A Government minister said he has a duty to make sure Hartlepool power station continues to thrive after Brexit on a visit to the facility.
Steve Baker MP, one of four Brexit ministers, was given a tour of the EDF nuclear plant in Brenda Road.
Brexit will see the UK leave the Euratom agency that oversees nuclear safety in Europe and requires members to be under the jurisdiction of the European Court of Justice.
Some scientists have warned leaving will cause widespread confusion and have a potentially devastating impact on the industry in Britain.
Mr Baker said: “We do have some work to do as we leave Euratom and our task as a government is to ensure we get the legislation through to deliver everything that is necessary to ensure the future success, not only of the power station here but nuclear power stations right across the country.”
The Government is continuing to try to negotiate a deal with EU leaders.
Mr Baker added: “I’m very conscious that in Hartlepool 70% or so of people voted to leave, and it’s our duty to make sure that our exit from the EU is smooth, successful for everyone.
“A good Brexit deal is one which will give us some certainty, continuity and control as we leave the European Union, which allow us free and frictionless trade and which will allow us to continue our co-operation on security countering crime and terrorism and on other matters.”
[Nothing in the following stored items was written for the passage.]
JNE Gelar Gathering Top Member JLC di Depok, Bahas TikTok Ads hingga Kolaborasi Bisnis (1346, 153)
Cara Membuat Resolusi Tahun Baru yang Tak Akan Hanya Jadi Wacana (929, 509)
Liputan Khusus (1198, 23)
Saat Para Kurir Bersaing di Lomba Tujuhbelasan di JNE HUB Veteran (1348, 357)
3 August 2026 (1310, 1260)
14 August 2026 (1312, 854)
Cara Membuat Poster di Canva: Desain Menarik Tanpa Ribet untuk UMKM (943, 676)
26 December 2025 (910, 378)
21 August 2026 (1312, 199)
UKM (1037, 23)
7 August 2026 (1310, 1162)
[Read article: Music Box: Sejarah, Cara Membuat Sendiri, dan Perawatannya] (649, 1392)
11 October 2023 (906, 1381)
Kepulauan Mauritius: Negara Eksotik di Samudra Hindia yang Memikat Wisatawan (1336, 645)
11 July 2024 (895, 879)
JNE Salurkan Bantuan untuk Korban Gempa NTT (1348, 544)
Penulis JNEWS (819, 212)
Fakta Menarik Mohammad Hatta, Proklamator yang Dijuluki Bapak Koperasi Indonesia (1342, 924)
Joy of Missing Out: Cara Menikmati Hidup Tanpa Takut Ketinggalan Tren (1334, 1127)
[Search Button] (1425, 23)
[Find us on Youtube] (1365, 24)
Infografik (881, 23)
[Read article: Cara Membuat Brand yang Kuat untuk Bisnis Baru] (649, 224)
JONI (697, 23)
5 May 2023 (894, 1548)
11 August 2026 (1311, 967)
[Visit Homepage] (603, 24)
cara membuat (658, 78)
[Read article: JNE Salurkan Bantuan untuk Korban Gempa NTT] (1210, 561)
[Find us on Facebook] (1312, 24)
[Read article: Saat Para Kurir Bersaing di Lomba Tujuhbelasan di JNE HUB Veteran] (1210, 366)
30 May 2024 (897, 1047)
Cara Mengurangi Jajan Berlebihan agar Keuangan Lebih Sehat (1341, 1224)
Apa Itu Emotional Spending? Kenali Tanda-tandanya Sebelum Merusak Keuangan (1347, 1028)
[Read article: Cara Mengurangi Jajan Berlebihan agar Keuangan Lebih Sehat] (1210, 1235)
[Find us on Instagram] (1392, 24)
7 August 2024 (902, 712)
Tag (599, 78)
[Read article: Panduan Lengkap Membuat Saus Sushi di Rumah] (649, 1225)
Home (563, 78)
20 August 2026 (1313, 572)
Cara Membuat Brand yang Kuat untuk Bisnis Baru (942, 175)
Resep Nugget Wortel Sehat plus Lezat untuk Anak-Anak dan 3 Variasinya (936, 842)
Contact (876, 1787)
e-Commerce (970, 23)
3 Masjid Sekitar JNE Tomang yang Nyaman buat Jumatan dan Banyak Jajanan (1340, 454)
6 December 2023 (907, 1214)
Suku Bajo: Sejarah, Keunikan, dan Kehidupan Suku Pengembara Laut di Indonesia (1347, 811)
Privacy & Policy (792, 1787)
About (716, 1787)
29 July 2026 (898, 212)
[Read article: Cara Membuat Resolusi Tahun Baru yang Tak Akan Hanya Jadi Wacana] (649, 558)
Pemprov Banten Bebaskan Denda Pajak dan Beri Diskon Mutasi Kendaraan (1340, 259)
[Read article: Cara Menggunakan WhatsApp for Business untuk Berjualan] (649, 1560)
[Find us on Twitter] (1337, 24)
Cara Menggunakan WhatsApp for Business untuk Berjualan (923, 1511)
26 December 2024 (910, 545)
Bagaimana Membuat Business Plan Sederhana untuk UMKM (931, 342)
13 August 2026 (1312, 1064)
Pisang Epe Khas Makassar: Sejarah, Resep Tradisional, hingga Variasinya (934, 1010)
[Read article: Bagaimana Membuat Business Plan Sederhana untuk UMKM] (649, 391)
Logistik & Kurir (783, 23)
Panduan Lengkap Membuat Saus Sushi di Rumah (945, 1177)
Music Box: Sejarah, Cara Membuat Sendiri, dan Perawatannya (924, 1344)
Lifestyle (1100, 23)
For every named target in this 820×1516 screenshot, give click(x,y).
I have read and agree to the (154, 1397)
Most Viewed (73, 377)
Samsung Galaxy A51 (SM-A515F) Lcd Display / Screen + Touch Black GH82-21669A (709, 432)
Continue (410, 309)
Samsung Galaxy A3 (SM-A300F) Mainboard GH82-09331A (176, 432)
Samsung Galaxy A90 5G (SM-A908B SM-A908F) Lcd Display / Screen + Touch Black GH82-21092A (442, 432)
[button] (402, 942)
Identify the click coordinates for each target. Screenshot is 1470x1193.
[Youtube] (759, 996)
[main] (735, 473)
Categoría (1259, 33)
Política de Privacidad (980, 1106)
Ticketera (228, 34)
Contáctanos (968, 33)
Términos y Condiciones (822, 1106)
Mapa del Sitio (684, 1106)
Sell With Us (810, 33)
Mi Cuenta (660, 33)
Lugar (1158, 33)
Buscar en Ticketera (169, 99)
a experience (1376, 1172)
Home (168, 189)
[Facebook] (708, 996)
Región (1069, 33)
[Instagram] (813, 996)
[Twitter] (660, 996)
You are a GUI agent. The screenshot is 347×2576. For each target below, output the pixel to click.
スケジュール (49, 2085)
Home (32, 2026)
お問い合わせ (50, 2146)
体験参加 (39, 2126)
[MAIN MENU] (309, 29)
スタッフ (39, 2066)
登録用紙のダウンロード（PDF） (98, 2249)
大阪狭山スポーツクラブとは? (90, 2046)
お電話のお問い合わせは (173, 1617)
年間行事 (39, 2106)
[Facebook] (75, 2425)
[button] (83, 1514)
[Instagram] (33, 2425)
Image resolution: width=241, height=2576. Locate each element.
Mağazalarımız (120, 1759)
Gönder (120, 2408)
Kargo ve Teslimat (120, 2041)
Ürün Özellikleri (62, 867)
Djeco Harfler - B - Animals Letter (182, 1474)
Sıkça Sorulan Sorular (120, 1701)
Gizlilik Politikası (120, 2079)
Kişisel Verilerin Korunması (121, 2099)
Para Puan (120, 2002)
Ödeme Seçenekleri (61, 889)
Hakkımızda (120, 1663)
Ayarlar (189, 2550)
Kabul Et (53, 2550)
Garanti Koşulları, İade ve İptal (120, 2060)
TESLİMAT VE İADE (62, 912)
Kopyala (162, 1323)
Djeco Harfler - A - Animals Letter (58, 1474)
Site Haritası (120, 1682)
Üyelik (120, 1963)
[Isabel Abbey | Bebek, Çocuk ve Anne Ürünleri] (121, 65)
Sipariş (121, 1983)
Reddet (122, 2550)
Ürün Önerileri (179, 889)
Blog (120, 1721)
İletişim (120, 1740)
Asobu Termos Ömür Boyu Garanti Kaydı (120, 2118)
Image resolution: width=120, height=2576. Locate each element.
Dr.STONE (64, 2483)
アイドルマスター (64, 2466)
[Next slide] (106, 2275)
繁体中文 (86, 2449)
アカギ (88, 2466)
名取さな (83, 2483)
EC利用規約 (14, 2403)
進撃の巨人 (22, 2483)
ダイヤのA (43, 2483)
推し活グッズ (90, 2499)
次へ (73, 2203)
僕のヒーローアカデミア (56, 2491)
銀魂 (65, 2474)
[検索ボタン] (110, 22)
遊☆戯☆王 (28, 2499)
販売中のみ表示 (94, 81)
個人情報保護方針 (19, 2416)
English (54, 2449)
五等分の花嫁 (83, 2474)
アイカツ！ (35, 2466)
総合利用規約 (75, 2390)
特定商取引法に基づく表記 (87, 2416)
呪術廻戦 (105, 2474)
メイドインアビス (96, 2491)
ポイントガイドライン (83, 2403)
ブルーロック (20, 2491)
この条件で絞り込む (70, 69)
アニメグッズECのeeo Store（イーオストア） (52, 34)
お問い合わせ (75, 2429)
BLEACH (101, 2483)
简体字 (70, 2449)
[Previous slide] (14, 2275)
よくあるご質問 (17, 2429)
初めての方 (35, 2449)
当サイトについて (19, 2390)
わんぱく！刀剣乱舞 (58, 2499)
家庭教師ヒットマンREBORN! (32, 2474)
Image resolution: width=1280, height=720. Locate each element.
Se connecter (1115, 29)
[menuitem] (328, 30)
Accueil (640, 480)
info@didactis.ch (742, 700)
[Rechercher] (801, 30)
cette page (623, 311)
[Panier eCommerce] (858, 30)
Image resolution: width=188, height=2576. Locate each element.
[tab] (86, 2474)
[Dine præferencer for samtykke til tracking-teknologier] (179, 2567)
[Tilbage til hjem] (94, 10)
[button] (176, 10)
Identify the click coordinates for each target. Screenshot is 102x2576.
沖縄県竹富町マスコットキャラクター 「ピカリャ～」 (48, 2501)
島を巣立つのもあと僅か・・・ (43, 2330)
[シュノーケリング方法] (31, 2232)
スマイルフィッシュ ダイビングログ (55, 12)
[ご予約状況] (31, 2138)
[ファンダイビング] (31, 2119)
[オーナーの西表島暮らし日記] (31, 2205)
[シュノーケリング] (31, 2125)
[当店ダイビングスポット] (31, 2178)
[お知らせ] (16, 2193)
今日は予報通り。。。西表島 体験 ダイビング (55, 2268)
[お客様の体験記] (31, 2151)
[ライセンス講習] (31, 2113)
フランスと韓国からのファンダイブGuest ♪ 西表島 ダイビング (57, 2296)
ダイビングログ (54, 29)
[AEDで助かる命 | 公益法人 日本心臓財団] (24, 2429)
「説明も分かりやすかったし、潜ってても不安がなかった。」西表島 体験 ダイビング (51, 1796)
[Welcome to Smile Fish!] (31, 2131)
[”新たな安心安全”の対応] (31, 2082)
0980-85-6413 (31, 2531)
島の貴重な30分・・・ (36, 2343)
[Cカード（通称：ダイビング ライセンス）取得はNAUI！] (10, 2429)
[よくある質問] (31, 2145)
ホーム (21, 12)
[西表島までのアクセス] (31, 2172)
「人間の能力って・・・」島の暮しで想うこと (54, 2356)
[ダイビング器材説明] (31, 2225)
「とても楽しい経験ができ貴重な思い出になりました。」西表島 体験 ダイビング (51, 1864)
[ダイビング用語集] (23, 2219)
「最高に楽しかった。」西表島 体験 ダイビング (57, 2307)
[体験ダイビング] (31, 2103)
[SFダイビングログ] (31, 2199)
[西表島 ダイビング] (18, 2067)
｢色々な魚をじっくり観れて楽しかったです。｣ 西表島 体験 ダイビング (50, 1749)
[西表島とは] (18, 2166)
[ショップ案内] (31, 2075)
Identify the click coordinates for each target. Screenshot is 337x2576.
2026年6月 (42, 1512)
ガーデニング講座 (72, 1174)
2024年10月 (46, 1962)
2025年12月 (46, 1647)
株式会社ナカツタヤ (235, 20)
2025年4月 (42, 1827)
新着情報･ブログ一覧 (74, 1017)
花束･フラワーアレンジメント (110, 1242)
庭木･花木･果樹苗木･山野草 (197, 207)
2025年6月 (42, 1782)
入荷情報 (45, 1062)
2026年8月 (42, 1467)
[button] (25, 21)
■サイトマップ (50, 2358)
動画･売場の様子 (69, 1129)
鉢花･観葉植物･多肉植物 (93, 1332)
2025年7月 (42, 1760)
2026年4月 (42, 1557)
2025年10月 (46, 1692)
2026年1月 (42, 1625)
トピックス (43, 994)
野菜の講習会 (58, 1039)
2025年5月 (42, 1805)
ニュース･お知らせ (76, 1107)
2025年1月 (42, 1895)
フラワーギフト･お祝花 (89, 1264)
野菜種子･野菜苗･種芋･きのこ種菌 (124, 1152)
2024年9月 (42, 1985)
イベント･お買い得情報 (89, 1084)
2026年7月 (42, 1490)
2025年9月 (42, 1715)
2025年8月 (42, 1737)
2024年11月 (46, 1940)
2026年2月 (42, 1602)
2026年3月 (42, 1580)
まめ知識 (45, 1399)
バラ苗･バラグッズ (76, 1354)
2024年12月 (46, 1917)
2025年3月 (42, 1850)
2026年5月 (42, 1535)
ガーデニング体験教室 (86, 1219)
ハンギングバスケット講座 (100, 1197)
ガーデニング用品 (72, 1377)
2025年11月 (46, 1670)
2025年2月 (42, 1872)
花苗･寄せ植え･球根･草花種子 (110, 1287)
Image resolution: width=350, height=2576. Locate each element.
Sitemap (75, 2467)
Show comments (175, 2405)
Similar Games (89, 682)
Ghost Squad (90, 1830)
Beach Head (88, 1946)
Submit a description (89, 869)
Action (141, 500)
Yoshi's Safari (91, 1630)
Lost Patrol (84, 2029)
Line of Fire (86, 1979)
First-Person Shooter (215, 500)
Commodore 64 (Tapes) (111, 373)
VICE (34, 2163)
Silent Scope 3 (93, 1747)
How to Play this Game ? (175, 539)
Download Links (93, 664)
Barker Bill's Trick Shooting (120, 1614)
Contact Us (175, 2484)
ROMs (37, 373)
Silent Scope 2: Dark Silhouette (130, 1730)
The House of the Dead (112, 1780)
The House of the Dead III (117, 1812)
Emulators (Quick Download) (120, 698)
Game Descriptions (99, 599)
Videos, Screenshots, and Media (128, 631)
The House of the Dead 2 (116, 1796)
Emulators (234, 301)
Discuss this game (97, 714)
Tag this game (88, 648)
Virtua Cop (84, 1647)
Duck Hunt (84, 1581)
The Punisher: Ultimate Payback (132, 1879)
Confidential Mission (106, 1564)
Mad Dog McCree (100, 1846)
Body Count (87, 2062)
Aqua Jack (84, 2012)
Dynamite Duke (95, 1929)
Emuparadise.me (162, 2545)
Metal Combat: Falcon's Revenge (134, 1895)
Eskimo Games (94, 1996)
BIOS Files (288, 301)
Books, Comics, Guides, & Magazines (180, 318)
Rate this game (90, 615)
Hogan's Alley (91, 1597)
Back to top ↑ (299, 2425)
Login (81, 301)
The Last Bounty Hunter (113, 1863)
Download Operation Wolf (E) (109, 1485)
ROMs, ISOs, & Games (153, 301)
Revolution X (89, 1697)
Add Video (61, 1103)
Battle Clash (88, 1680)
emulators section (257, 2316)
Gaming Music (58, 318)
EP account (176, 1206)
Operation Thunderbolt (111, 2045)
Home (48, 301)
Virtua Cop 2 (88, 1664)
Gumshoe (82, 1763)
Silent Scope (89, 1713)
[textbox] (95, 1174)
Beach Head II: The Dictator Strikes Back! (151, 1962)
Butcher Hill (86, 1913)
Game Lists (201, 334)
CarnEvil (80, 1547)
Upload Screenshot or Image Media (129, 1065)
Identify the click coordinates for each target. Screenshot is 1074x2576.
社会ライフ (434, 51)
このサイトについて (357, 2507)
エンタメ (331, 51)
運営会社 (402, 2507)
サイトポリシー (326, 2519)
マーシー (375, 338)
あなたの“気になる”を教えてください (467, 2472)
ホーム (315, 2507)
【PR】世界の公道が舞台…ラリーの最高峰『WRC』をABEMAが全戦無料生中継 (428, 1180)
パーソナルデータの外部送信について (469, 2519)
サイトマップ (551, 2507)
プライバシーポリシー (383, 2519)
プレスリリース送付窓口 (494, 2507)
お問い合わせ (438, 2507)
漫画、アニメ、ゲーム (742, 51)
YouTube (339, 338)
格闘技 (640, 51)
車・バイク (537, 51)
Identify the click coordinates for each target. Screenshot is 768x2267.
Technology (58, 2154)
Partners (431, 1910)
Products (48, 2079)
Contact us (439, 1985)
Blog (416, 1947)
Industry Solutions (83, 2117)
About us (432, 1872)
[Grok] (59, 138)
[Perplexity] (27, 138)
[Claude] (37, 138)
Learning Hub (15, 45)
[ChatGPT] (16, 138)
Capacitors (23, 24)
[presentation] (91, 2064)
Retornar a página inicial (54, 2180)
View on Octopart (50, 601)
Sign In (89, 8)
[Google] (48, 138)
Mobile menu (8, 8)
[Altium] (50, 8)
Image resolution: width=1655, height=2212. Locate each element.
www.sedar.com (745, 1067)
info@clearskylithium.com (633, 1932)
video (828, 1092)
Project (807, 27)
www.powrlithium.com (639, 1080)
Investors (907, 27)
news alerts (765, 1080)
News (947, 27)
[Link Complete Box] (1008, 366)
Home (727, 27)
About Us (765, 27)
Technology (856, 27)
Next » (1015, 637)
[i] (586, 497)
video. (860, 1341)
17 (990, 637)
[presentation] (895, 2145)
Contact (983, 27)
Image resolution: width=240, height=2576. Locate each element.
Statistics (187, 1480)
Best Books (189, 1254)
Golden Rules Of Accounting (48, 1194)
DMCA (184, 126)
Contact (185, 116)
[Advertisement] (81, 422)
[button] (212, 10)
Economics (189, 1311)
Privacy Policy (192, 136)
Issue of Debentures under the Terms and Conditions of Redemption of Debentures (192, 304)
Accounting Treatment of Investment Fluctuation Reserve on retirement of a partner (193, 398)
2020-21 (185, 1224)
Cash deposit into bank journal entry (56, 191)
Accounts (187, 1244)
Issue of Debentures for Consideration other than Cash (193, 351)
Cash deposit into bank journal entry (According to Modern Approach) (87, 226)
Mr Baker said he was “incredibly impressed” by Hartlepool power station workers’ professionalism deeply embedded safety culture.
Craig Dohring, station director at Hartlepool Power Station, said: “We talked about the station’s vital position within the local economy, as an employer but also our support for many smaller businesses.
“The minister also had a chance to meet some of our apprentices as we took him on a tour of the station.
“Our apprentices are vital to the station’s future, and it was a chance for them to show what they do here.”